Acção colectiva, protesto e cidadania

José Manuel Mendes e Ana Maria Seixas
p. 03-06

Texto integral

1Ao organizar um número da Revista Crítica de Ciências Sociais sobre a temática vasta e heterogénea da acção colectiva, procurámos apresentar um conjunto de contribuições críticas que, indo para além da simples síntese, pudessem fornecer instrumentos para se perceber as principais mudanças nas formas de mobilização e participação políticas na actualidade. Trata-se de discutir e de problematizar o conceito de democracia, no sentido amplo de república e de construção da coisa pública e do bem comum, numa lógica trans-escalar e sem valorização prévia de um lugar privilegiado de análise. Não pressupondo a crise do político, o que se pretende é revelar outras formas de fazer política, fora dos contextos político-partidários e das instituições.
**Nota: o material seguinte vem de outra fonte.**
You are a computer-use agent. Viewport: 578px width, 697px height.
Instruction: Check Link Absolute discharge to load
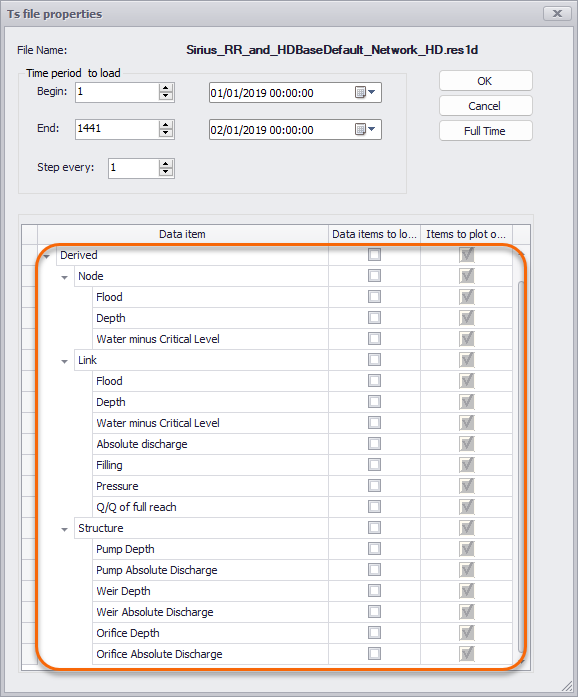tap(374, 444)
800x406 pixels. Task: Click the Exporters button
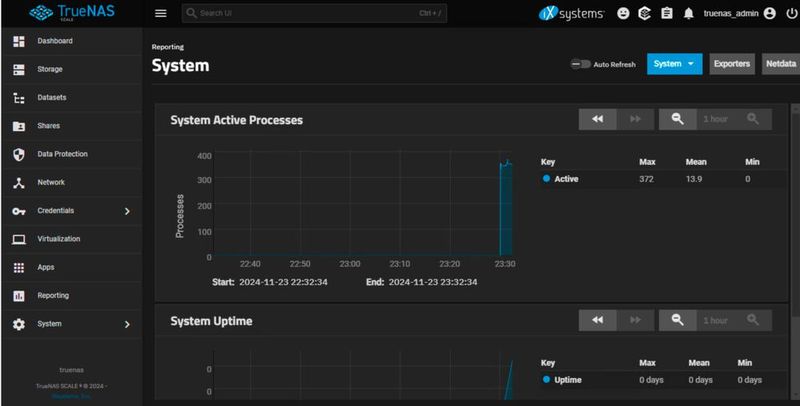(732, 64)
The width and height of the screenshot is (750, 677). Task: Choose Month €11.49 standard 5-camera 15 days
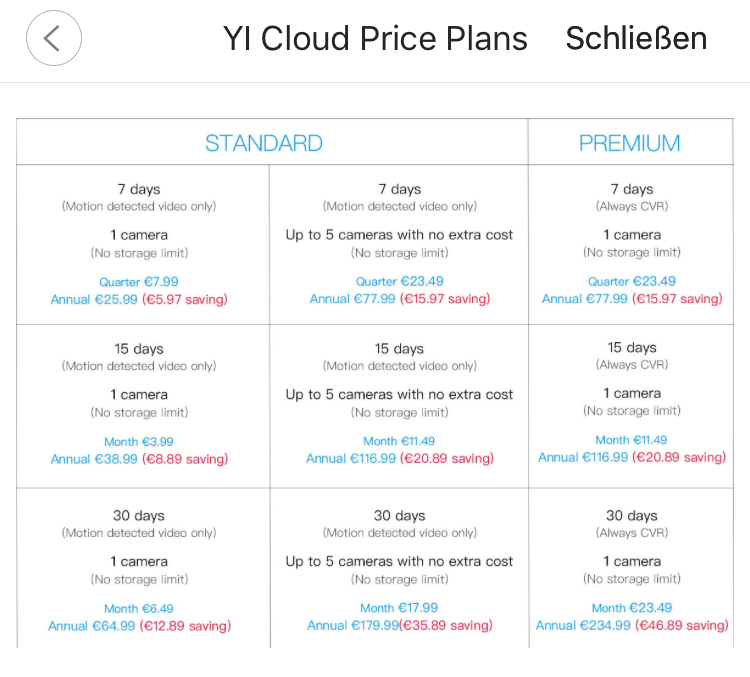click(x=399, y=441)
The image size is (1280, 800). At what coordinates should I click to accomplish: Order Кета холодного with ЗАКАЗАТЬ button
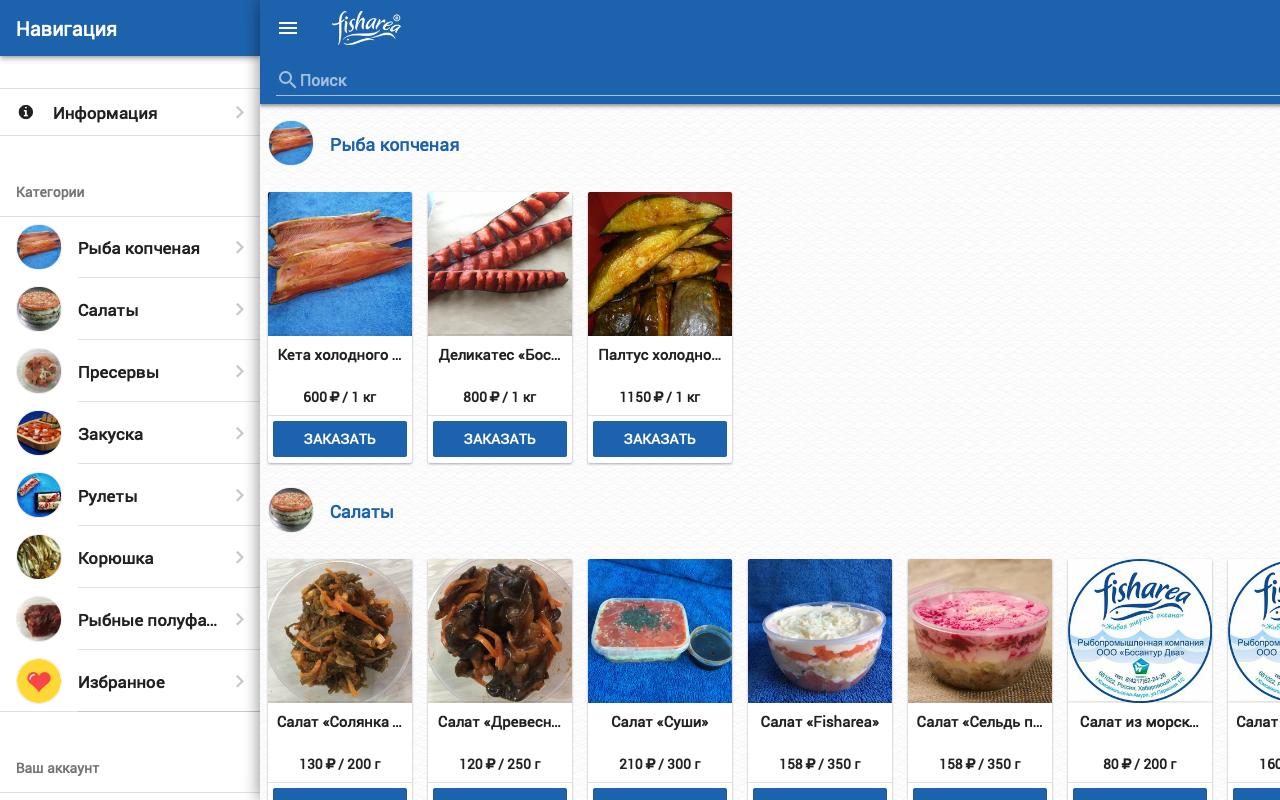(x=340, y=439)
2Tomando como ponto de partida as propostas teóricas em torno dos novos movimentos sociais, foi nossa intenção trazer à reflexão novas práticas e novos reportórios de acção – aquilo a que alguns autores chamam novos movimentos de protesto ou democracia de manifestação – que alargam o campo da cidadania a direitos que poderíamos designar de quarta geração, por implicarem uma componente expressiva e de reconhecimento, no oscilar constante e imprevisto entre as aspirações e as emoções pessoais e práticas colectivas inovadoras, muitas vezes efémeras, outras de mais longa duração. E é de democracia que se trata, apesar das profundas mudanças históricas dos conteúdos deste significante, porque é da capacidade de vivermos juntos que estamos a falar, da necessidade de uma pertença para além do individualismo e aquém das tendências uniformizadoras da globalização hegemónica, extravasando ou contornando a noção clássica de Estado-nação. E isto porque o viver juntos implica necessariamente um controlo de quem detém o poder, num objectivo alargado e pleno de democracia participativa, assente no dialogismo e na presença em igualdade de todos os corpos e vozes.

3Assim, aos conceitos de acção colectiva, de protesto e de democracia associa- -se uma noção abrangente e impossivelmente universal e hospitaleira de cidadania. É certo, uma cidadania de destino e imperfeita, mas que se realiza e constrói pela presença permanente de acções recalcitrantes, resistentes, de reivindicação de direitos básicos como o alojamento, a saúde, o trabalho, a educação, até ao reconhecimento de outras maneiras de ser e de fazer.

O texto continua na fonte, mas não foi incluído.